Nenhum dos desaparecimentos foi devidamente investigado pelo LAPD e, até agora, todos os jornalistas cidadãos e detetives da Internet que tentam descobrir o destino das bruxas chegaram a um beco sem saída.
Ex-seguidores acreditam que as mulheres tiraram a própria vida. Em vida, Castenada costumava falar sobre suicídio, enquadrando a morte como a porta de entrada para um plano superior de existência. Quando sua saúde começou a piorar, as bruxas adquiriram armas. Taisha Abelar, uma das bruxas que desapareceram ao lado de Donner, começou a beber, mas disse aos que a rodeavam que não corria “nenhum perigo de se tornar alcoólatra” porque, Salão cita: “Estou indo embora”. Também por Salão, Castenada disse a Partin para pegar seu Ford Escort “e dirigir o mais rápido que puder para o deserto” se “você precisar subir ao infinito”. Suspeito, mas em última análise inconclusivo.

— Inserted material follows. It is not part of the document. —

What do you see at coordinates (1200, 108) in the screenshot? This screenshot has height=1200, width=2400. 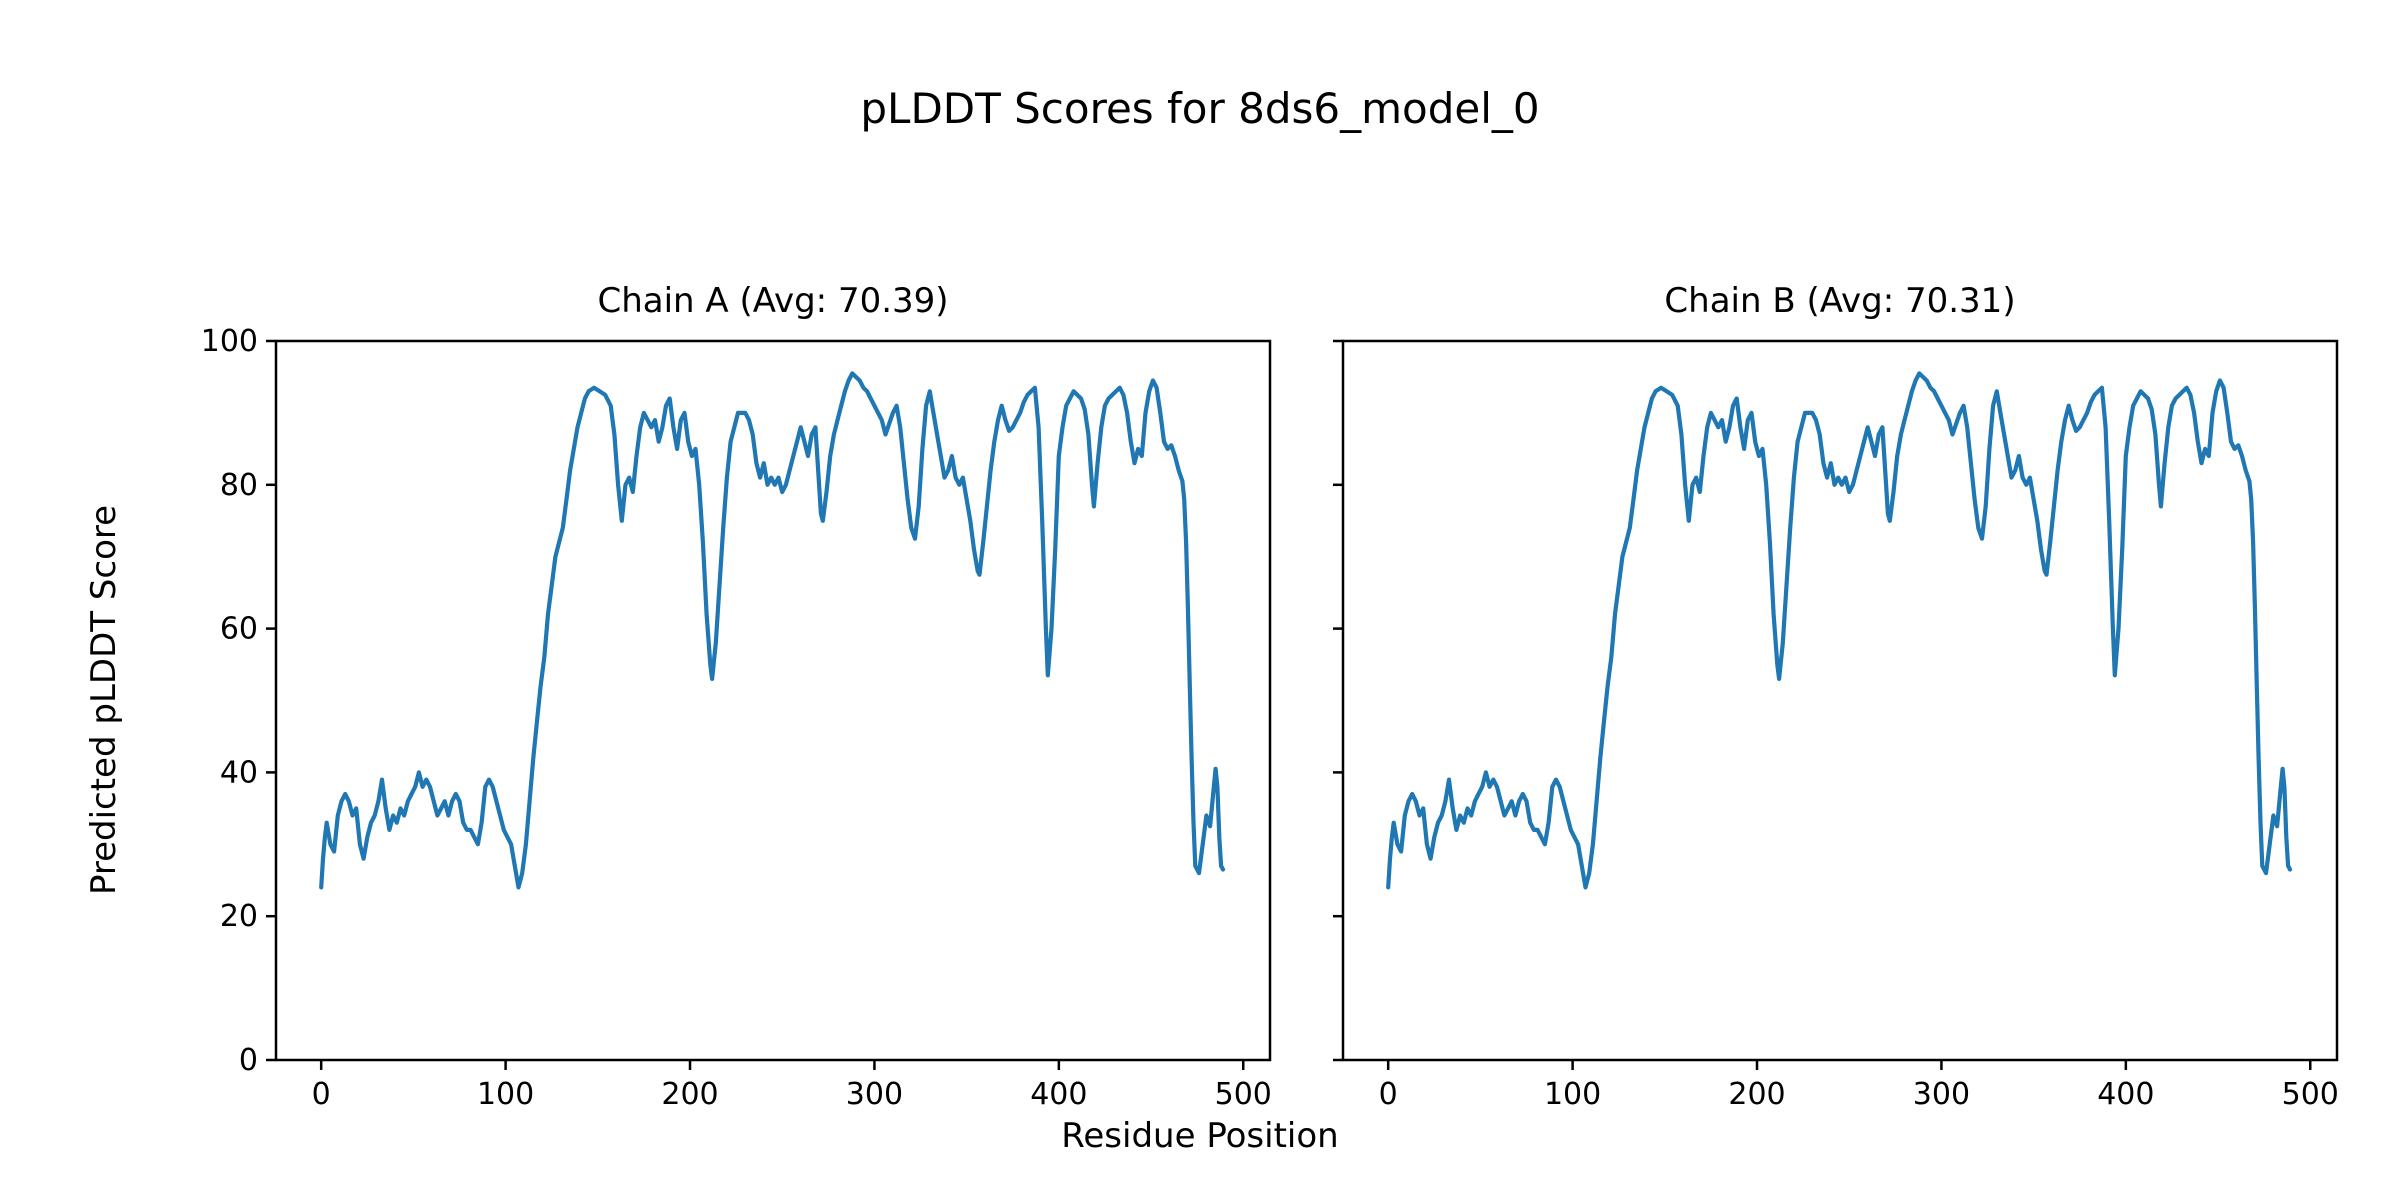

Aqueles que sobreviveram a Castenada estão convencidos de que ele acreditava genuinamente em tudo o que pregava. Como disse um ex-seguidor Salão“ele ficou cada vez mais hipnotizado por seus próprios devaneios”.
Parece que as bruxas também. Em Shabono, Donner desfila ficção como fato. Embora ela possa ter originalmente tentado desfilar ficção como fato para obter fama e fortuna, os leitores têm a impressão mais forte de que, quanto mais a jovem antropóloga se aventurava em seu próprio mundo de fantasia de vida, morte, drogas e misticismo, mais difícil se tornava. para ela separar o real do imaginado.
De qualquer forma, é um livro muito, muito bem escrito.